Your goal:
Copy out all of the entries, keeping every word the same.
::::::::
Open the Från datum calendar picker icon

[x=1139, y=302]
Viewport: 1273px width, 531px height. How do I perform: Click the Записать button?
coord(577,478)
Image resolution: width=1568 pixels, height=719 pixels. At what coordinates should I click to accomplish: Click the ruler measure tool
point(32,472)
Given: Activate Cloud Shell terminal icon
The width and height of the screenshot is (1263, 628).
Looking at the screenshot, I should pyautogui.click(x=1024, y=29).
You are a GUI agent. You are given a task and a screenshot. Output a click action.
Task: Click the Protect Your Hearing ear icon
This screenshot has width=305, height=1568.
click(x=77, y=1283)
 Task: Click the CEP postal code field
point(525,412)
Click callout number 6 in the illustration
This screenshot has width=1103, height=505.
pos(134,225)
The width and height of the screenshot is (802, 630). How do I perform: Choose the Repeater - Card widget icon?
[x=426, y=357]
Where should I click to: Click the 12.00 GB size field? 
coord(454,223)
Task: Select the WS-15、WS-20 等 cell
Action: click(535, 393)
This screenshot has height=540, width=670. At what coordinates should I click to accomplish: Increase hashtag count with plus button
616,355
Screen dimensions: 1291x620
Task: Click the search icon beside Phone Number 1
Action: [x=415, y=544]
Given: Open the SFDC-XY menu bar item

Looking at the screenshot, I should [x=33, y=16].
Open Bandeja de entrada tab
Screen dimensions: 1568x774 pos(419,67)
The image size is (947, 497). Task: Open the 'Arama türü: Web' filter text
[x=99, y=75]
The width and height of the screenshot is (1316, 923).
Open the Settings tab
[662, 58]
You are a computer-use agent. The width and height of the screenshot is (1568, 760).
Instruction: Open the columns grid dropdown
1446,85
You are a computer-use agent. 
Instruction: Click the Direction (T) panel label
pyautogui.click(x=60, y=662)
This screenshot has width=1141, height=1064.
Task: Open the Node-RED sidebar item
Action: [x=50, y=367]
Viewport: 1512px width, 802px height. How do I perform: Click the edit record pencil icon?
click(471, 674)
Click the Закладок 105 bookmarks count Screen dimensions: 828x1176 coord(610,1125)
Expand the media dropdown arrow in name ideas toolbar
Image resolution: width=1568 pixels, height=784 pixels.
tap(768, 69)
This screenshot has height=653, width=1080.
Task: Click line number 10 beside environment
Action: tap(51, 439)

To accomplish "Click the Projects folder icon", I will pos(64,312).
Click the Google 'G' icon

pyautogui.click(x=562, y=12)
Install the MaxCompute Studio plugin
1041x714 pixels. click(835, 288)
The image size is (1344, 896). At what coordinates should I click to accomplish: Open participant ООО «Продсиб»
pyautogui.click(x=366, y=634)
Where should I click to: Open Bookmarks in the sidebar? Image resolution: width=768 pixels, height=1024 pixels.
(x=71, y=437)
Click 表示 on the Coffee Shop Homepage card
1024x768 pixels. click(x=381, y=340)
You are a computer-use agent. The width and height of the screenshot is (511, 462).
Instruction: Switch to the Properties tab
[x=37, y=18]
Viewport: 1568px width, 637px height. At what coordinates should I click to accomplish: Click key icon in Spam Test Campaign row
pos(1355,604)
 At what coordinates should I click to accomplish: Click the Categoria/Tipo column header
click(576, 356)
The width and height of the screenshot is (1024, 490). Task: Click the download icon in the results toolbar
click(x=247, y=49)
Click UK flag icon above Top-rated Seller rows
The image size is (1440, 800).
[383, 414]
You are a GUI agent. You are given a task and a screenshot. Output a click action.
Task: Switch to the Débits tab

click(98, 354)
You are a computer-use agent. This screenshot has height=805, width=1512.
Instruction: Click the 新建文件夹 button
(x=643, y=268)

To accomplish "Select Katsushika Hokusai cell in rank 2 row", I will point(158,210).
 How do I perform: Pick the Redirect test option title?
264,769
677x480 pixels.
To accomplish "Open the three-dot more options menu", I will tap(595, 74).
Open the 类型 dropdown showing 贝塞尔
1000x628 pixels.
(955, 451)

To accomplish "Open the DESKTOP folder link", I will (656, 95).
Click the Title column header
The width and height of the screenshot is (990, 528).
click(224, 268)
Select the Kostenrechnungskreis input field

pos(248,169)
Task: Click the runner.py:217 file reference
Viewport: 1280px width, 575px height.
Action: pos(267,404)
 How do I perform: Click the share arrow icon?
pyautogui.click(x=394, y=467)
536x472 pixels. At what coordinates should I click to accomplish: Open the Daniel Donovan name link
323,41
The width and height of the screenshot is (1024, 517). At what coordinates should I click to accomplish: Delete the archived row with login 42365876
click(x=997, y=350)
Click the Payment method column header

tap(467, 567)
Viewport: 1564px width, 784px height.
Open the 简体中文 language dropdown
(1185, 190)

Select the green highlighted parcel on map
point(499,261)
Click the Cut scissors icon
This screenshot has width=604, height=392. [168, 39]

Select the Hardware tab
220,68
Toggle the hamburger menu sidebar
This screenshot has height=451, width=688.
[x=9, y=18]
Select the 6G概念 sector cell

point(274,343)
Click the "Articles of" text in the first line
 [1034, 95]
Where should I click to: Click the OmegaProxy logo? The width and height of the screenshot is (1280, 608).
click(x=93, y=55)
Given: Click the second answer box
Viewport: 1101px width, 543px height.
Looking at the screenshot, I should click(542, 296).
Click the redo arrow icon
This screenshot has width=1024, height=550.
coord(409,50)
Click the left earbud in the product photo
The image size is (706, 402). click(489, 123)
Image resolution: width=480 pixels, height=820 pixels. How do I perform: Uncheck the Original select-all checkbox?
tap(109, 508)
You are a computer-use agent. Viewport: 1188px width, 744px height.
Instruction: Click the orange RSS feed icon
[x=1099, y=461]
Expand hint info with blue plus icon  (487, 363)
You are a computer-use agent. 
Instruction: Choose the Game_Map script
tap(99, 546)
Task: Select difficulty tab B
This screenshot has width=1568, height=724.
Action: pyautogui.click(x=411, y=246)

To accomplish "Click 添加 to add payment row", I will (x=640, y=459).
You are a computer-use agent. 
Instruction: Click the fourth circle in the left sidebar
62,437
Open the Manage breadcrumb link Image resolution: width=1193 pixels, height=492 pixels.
::::::::
Response for this exercise:
Open the Från datum calendar picker icon

[x=1139, y=302]
Viewport: 1273px width, 531px height. How do I perform: Click the Записать button?
coord(577,478)
Image resolution: width=1568 pixels, height=719 pixels. At what coordinates should I click to accomplish: Click the ruler measure tool
point(32,472)
Given: Activate Cloud Shell terminal icon
The width and height of the screenshot is (1263, 628).
Looking at the screenshot, I should pyautogui.click(x=1024, y=29).
You are a GUI agent. You are given a task and a screenshot. Output a click action.
Task: Click the Protect Your Hearing ear icon
This screenshot has width=305, height=1568.
click(x=77, y=1283)
 Task: Click the CEP postal code field
point(525,412)
Click callout number 6 in the illustration
This screenshot has width=1103, height=505.
pos(134,225)
The width and height of the screenshot is (802, 630). How do I perform: Choose the Repeater - Card widget icon?
[x=426, y=357]
Where should I click to: Click the 12.00 GB size field? 
coord(454,223)
Task: Select the WS-15、WS-20 等 cell
Action: click(535, 393)
This screenshot has height=540, width=670. At what coordinates should I click to accomplish: Increase hashtag count with plus button
616,355
Screen dimensions: 1291x620
Task: Click the search icon beside Phone Number 1
Action: [x=415, y=544]
Given: Open the SFDC-XY menu bar item

Looking at the screenshot, I should [x=33, y=16].
Open Bandeja de entrada tab
Screen dimensions: 1568x774 pos(419,67)
The image size is (947, 497). Task: Open the 'Arama türü: Web' filter text
[x=99, y=75]
The width and height of the screenshot is (1316, 923).
Open the Settings tab
[662, 58]
You are a computer-use agent. The width and height of the screenshot is (1568, 760).
Instruction: Open the columns grid dropdown
1446,85
You are a computer-use agent. 
Instruction: Click the Direction (T) panel label
pyautogui.click(x=60, y=662)
This screenshot has width=1141, height=1064.
Task: Open the Node-RED sidebar item
Action: [x=50, y=367]
Viewport: 1512px width, 802px height. How do I perform: Click the edit record pencil icon?
click(471, 674)
Click the Закладок 105 bookmarks count Screen dimensions: 828x1176 coord(610,1125)
Expand the media dropdown arrow in name ideas toolbar
Image resolution: width=1568 pixels, height=784 pixels.
tap(768, 69)
This screenshot has height=653, width=1080.
Task: Click line number 10 beside environment
Action: tap(51, 439)

To accomplish "Click the Projects folder icon", I will pos(64,312).
Click the Google 'G' icon

pyautogui.click(x=562, y=12)
Install the MaxCompute Studio plugin
1041x714 pixels. click(835, 288)
The image size is (1344, 896). At what coordinates should I click to accomplish: Open participant ООО «Продсиб»
pyautogui.click(x=366, y=634)
Where should I click to: Open Bookmarks in the sidebar? Image resolution: width=768 pixels, height=1024 pixels.
(x=71, y=437)
Click 表示 on the Coffee Shop Homepage card
1024x768 pixels. click(x=381, y=340)
You are a computer-use agent. The width and height of the screenshot is (511, 462).
Instruction: Switch to the Properties tab
[x=37, y=18]
Viewport: 1568px width, 637px height. At what coordinates should I click to accomplish: Click key icon in Spam Test Campaign row
pos(1355,604)
 At what coordinates should I click to accomplish: Click the Categoria/Tipo column header
click(576, 356)
The width and height of the screenshot is (1024, 490). Task: Click the download icon in the results toolbar
click(x=247, y=49)
Click UK flag icon above Top-rated Seller rows
The image size is (1440, 800).
[383, 414]
You are a GUI agent. You are given a task and a screenshot. Output a click action.
Task: Switch to the Débits tab

click(98, 354)
You are a computer-use agent. This screenshot has height=805, width=1512.
Instruction: Click the 新建文件夹 button
(x=643, y=268)

To accomplish "Select Katsushika Hokusai cell in rank 2 row", I will point(158,210).
 How do I perform: Pick the Redirect test option title?
264,769
677x480 pixels.
To accomplish "Open the three-dot more options menu", I will tap(595, 74).
Open the 类型 dropdown showing 贝塞尔
1000x628 pixels.
(955, 451)

To accomplish "Open the DESKTOP folder link", I will (656, 95).
Click the Title column header
The width and height of the screenshot is (990, 528).
click(224, 268)
Select the Kostenrechnungskreis input field

pos(248,169)
Task: Click the runner.py:217 file reference
Viewport: 1280px width, 575px height.
Action: pos(267,404)
 How do I perform: Click the share arrow icon?
pyautogui.click(x=394, y=467)
536x472 pixels. At what coordinates should I click to accomplish: Open the Daniel Donovan name link
323,41
The width and height of the screenshot is (1024, 517). At what coordinates should I click to accomplish: Delete the archived row with login 42365876
click(x=997, y=350)
Click the Payment method column header

tap(467, 567)
Viewport: 1564px width, 784px height.
Open the 简体中文 language dropdown
(1185, 190)

Select the green highlighted parcel on map
point(499,261)
Click the Cut scissors icon
This screenshot has width=604, height=392. [168, 39]

Select the Hardware tab
220,68
Toggle the hamburger menu sidebar
This screenshot has height=451, width=688.
[x=9, y=18]
Select the 6G概念 sector cell

point(274,343)
Click the "Articles of" text in the first line
 [1034, 95]
Where should I click to: Click the OmegaProxy logo? The width and height of the screenshot is (1280, 608).
click(x=93, y=55)
Given: Click the second answer box
Viewport: 1101px width, 543px height.
Looking at the screenshot, I should click(542, 296).
Click the redo arrow icon
This screenshot has width=1024, height=550.
coord(409,50)
Click the left earbud in the product photo
The image size is (706, 402). click(489, 123)
Image resolution: width=480 pixels, height=820 pixels. How do I perform: Uncheck the Original select-all checkbox?
tap(109, 508)
You are a computer-use agent. Viewport: 1188px width, 744px height.
Instruction: Click the orange RSS feed icon
[x=1099, y=461]
Expand hint info with blue plus icon  (487, 363)
You are a computer-use agent. 
Instruction: Choose the Game_Map script
tap(99, 546)
Task: Select difficulty tab B
This screenshot has width=1568, height=724.
Action: pyautogui.click(x=411, y=246)

To accomplish "Click 添加 to add payment row", I will (x=640, y=459).
You are a computer-use agent. 
Instruction: Click the fourth circle in the left sidebar
62,437
Open the Manage breadcrumb link Image resolution: width=1193 pixels, height=492 pixels.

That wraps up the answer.